Throughout his life Ben-Gurion read widely and deeply in whatever field he was engaged at the time. Thus, as Histadrut chief, he read Marxist literature and books on mass psychology. He told me he had read all forty volumes of Lenin’s writings! Later, as chairman of the Jewish Agency Executive, he would focus his reading on Jewish history and the history and geography of Palestine. He himself, together with Ben-Zvi, had written a book in Yiddish on the history and geography of Palestine while they were in America. When the clouds of war gathered over Eretz Yisrael, he switched to military histories and biographies. He particularly admired Thucydides. He claimed he’d read through The History of the Peloponnesian War sixteen times, and he made us all read it too. As statehood approached, he turned to the ancient Greek political philosophers—in the original Greek—because he felt that they best understood the concept that he called mamlachtiyut,* and also because he believed passionately that statesmen should be intellectuals, imbibing and imparting the noblest human values.

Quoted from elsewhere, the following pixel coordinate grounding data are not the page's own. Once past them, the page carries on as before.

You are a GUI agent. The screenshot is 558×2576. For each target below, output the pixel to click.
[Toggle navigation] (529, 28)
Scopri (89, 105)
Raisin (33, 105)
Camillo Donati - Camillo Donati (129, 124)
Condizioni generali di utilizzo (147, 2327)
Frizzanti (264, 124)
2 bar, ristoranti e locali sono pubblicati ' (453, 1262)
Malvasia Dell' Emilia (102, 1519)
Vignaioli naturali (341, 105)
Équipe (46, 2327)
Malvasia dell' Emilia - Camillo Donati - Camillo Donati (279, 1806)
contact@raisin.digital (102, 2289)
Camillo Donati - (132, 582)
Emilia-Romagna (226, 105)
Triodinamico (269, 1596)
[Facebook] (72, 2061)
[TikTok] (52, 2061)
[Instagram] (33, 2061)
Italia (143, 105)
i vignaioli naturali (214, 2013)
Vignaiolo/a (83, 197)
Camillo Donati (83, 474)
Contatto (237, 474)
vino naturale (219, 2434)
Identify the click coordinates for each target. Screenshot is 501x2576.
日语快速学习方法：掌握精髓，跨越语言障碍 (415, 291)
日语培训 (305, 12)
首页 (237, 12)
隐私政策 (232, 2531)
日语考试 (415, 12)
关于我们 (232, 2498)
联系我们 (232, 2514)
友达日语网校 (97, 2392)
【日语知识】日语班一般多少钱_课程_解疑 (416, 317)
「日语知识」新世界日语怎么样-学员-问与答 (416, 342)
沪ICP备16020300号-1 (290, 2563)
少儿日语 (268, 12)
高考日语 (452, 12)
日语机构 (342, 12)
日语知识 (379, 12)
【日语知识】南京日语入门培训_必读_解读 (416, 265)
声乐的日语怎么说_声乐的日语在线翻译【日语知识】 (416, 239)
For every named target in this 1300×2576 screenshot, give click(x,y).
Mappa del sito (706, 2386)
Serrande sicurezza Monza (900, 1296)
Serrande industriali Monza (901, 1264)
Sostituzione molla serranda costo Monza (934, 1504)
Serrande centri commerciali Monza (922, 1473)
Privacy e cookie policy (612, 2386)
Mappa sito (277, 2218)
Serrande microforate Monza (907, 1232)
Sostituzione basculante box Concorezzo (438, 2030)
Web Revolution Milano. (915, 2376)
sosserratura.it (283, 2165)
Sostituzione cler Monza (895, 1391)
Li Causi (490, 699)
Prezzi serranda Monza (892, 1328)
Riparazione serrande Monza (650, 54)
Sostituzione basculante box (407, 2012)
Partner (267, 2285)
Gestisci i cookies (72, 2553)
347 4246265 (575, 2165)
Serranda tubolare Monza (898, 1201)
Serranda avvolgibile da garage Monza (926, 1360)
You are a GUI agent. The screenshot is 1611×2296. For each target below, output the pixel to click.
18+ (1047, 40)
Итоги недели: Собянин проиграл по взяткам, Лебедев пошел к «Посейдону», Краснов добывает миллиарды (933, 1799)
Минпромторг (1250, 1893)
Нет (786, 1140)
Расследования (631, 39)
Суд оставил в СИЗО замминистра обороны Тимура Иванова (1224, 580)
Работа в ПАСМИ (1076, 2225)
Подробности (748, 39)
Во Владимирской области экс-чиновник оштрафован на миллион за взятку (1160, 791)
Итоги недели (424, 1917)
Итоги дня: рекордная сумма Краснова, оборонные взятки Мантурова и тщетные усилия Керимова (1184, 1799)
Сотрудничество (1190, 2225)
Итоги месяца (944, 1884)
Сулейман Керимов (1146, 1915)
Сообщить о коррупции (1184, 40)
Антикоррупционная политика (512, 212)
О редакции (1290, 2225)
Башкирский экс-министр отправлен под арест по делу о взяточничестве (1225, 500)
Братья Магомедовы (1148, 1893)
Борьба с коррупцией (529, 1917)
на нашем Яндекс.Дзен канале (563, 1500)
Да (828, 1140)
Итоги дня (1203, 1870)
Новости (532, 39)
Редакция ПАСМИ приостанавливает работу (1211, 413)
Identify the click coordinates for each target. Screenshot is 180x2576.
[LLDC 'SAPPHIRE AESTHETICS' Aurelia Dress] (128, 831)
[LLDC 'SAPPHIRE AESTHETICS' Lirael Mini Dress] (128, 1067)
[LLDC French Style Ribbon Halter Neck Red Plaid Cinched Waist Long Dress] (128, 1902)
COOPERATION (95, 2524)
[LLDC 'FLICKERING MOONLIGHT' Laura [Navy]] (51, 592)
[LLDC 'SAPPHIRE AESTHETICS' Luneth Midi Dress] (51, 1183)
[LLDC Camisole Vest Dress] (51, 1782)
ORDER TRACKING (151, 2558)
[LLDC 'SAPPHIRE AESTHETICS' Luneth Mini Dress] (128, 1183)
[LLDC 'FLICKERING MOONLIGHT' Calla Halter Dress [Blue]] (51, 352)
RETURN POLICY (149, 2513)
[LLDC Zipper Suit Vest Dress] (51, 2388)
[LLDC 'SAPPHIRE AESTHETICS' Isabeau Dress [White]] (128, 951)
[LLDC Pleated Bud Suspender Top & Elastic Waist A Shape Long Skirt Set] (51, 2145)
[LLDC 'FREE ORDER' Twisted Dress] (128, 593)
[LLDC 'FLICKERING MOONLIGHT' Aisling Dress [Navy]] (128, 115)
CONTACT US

Ben-Gurion’s Bolshevist leanings were forever laid to rest during a lengthy visit to the Soviet Union in the summer of 1923, as the Palestinian representative to an agricultural fair in Moscow. “We discovered Russia,” he wrote in his diary on the voyage home. “Russia, floundering in the fire of rebellion and revolutionary tyranny. The land of deep conflicts and contradictions, which calls for worldwide civil war to give power to the proletariat and denies its own workers all rights as men, citizens or class.”

Russia’s deep contradictions affected Ben-Gurion’s own attitudes and policies. On the one hand, he wanted to foster close ties between the Histadrut and the Soviet state. On the other hand, he viscerally hated dictatorship and was painfully conscious of the murderous inhumanity of the Soviet system and the inherent anti-Semitism still prevalent in Russia. This sojourn in the Soviet Union and his experience almost two decades later in London during the blitz were perhaps the two most formative experiences in his life on foreign soil. In the one he saw close up the depredations of dictatorship upon the human spirit. In the other he witnessed a mature and deep-rooted parliamentary democracy survive intact during the most grievous tribulations.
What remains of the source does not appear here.